The results are also robust to using an alternative Wold ordering, particularly, switching the order of bank and corporate default probabilities to allow for the corporate EDF to respond to the bank EDF shock contemporaneously. The rationale for this modification is to allow for the possibility that bank and corporate balance sheets to worsen following a tightening of monetary policy and lending conditions. The results are qualitatively consistent with those based on the original specification, although the ordering of economies by the maximum impact of shocks changes slightly.

Similarly, replacing the real effective exchange rates with bilateral real exchange rates also does not affect the results significantly. The number of observations is insufficient to test the robustness of the results to changes in the sample time period. However, we confirmed that the exclusion of a limited number of economies from the sample does not affect the results significantly.

In addition to the above robustness tests, we examined how the inclusion of bank and corporate default probabilities in the GVAR model affects the direction and magnitude of the macroeconomic effects of shocks and their transmission. We find that the inclusion of these credit risk measures tends to amplify the transmission of shocks (Figure 13).

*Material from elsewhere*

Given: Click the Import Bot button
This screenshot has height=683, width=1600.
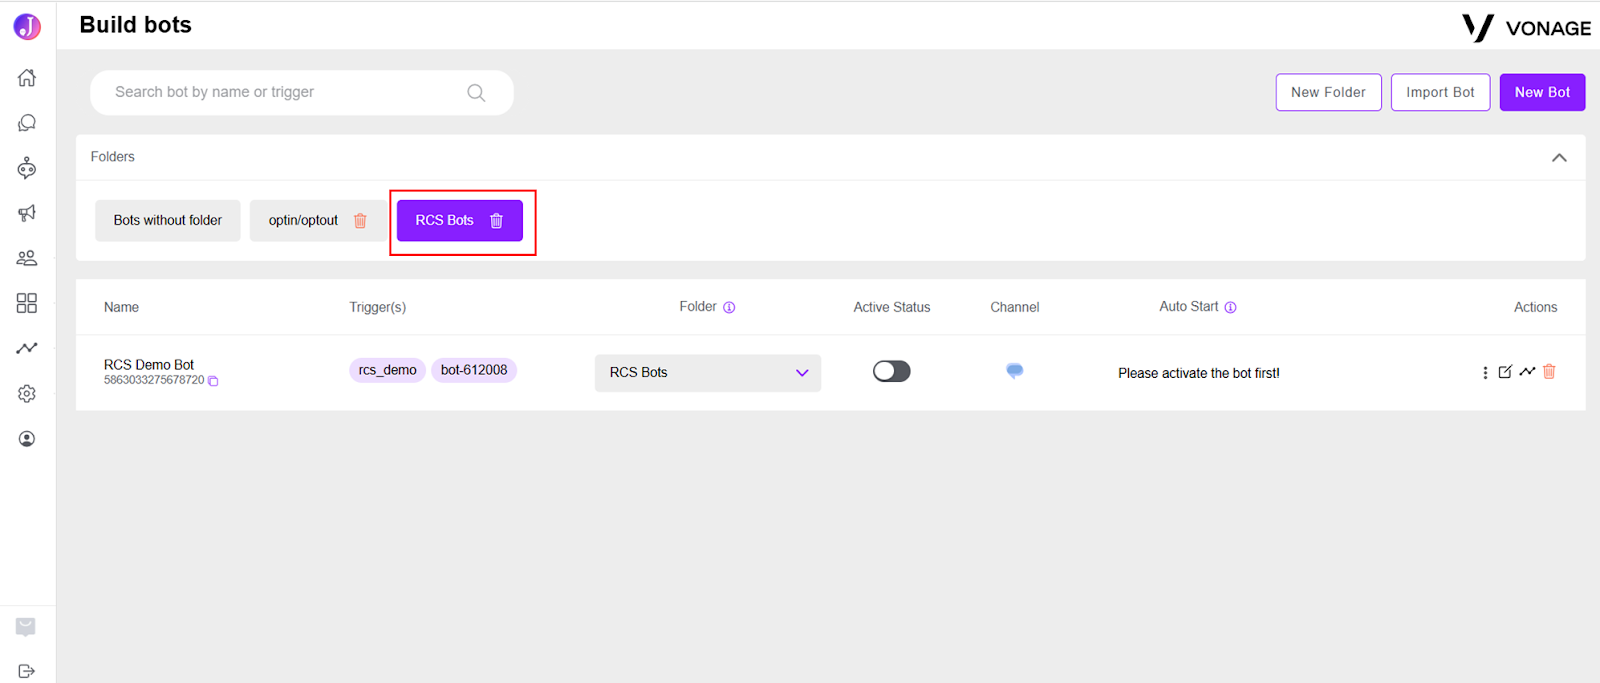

This finding suggests that incorporating additional measures of bank and corporate credit risk in a macroeconomic VAR model helps better account for the various financial accelerator mechanisms and bank capital channels.

Figure 13.Impact of One Percentage Point Decline in the U.S. Industrial Production

(In percentage points)

Source: Authors’ estimates.

IV. Conclusion

This paper examined how distress in banks and corporates affects domestic economies and gets transmitted to other economies. The analysis is based on a parsimonious GVAR model covering 30 advanced and emerging economies and including not only macroeconomic and financial variables such as stock prices and interest rates but also forward-looking measures of default probabilities for banks and corporates. The model controls for common global shocks, such as oil prices, and uses broad measures of financial exposures to account for various financial channels through which shocks are transmitted across the world.

The analysis confirms strong macro-financial linkages within domestic economies and globally. Bank and corporate distress, especially when originating in systemically important economies, can have adverse implications for global real activity, with stark differences between advanced and emerging economies. Growth in emerging economies is more sensitive to corporate than bank distress, while the opposite is true for advanced economies. This finding may reflect a lower level of financial development of emerging economies compared to advanced economies. Lower financial openness and greater trade openness of emerging economies may also play a role as it implies greater importance of trade and production linkages as channels through which emerging economies are integrated in the global economy. These conclusions are qualitatively robust to a variety of changes in model specification and broadly consistent with experiences during the recent financial crisis.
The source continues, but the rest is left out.